India’s fast-growing online commerce market is getting a shot in the arm as Amazon-style shopping portal Flipkart secures a further USD160m in funding. As mature markets like the US and Western Europe start to see signs of slowing e-commerce growth and consumer spend, investors are increasingly turning to emerging economies where booming consumer economies and growing internet penetration are creating a huge opportunity for growth.
This latest funding extends Flipkart’s Series E round to USD360m since July and brings the Bangalore-based firm’s total raised more than half a billion dollars since its launch six years ago. It comes at what CEO Sachin Bansal describes as a “critical inflection point” for Indian e-commerce. Investment came from Dragoneer Investment Group, Morgan Stanley, Sofina, Vulcan Capital and Tiger Global.
“We are excited to work with a group of investors who strongly believe in our business strategy and are completely aligned with our long-term goals,” says Bansal. “India’s e-commerce market is at a critical inflection point and this additional capital will allow us to further expand our leadership position.”
Why Flipkart Needs Cash
Flipkart has 10m customers, with more than 1m unique visitors per day and employs nearly 5,000 staff. The company claims to sell 20 products per minute and says it is aiming to generate USD1bn in annual revenues by 2015. That sounds pretty solid. But it’s operating in a fiercely contested market as the landgrab for a share of India’s young e-commerce market becomes more competitive. Its biggest rival is Snapdeal, another Amazon-esque player that enjoys backing from eBay and claims to have 20m customers.

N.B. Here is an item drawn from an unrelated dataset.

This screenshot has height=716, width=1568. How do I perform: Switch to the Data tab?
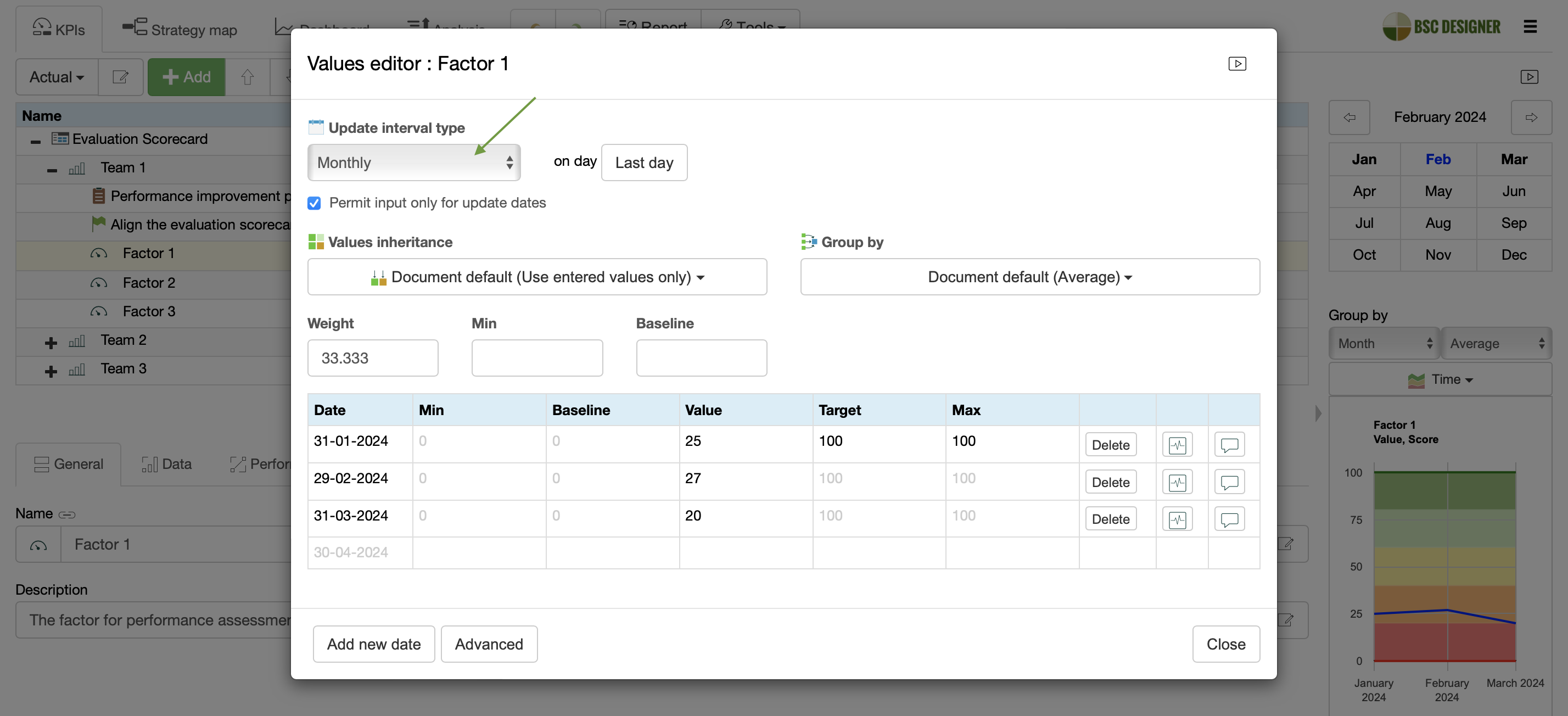coord(166,464)
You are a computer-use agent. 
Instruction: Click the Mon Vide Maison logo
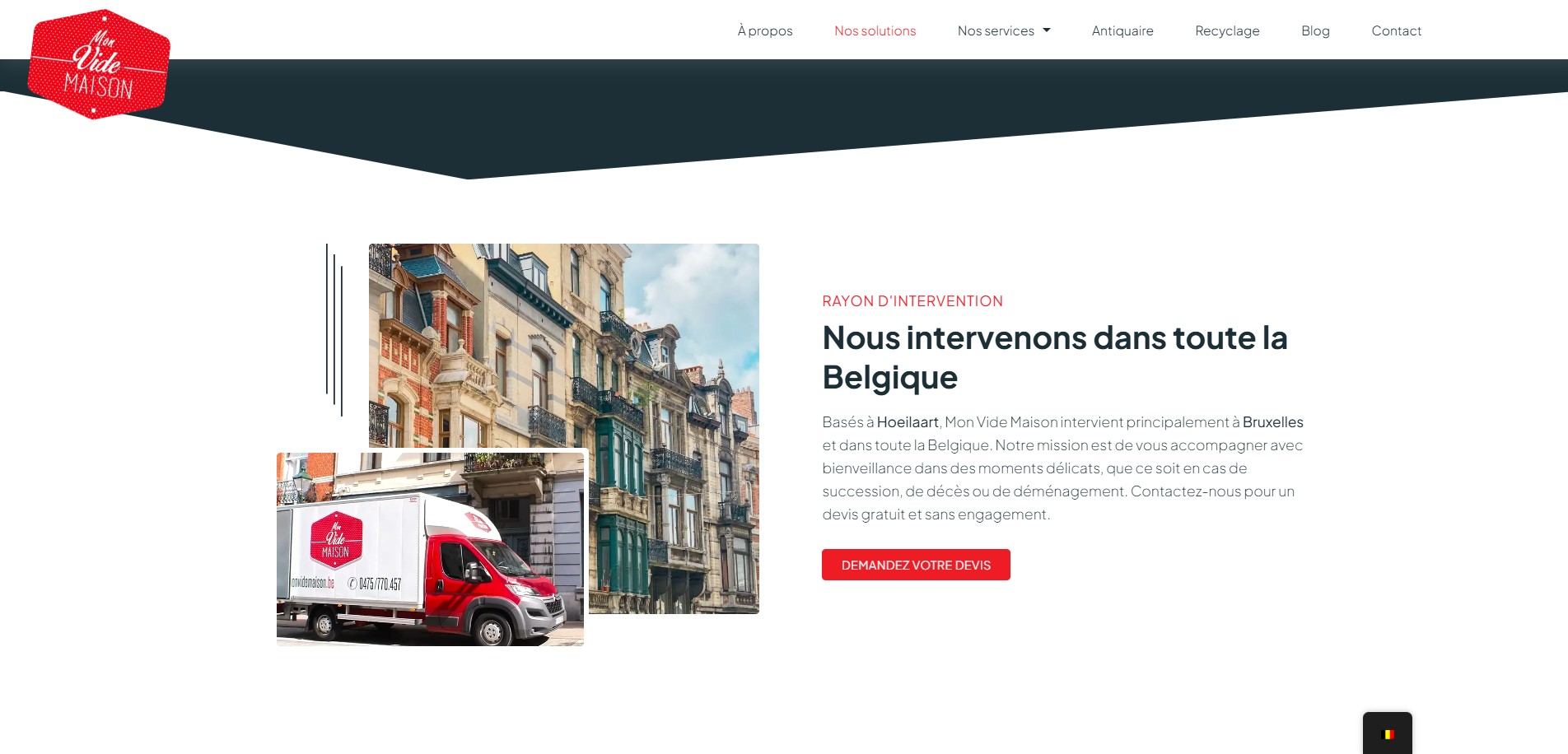pos(99,64)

So where is Flipkart splashing the cash? Not on flashy new products it seems. The company says it will plough the capital into fleshing out and tightening up its existing platform, as well as speeding up the supply chain and hiring yet more staff as it attempts to improves its user experience and keep customers on board.
Apart from its rapid growth, another reason investors are taking a shine to Flipkart is likely the firm’s efforts to streamline India’s current e-commerce infrastructure, which is layered on top of traditional offline payments, meaning that customers often only pay once goods are delivered. The firm is attempting to speed this process up with the recent launch of its own PayPal-like online payments service.
Emerging e-commerce market opportunity
Emerging markets are turbo-charging the global e-commerce market, with spending growth in regions like India and Indonesia far outstripping the pace of the global market. Consumers are forecast to shell out a total of USD1.2 trillion this year, so it’s no surprise investors see plenty of room for growth. Nowhere is hotter than India. A third of all VC investment in the country this year has flowed to Indian e-commerce startups, according to StrategyEye deal data. Indian e-commerce spend is expected to top USD16.5bn this year, with that figure set to nearly double to USD30.2bn by 2016.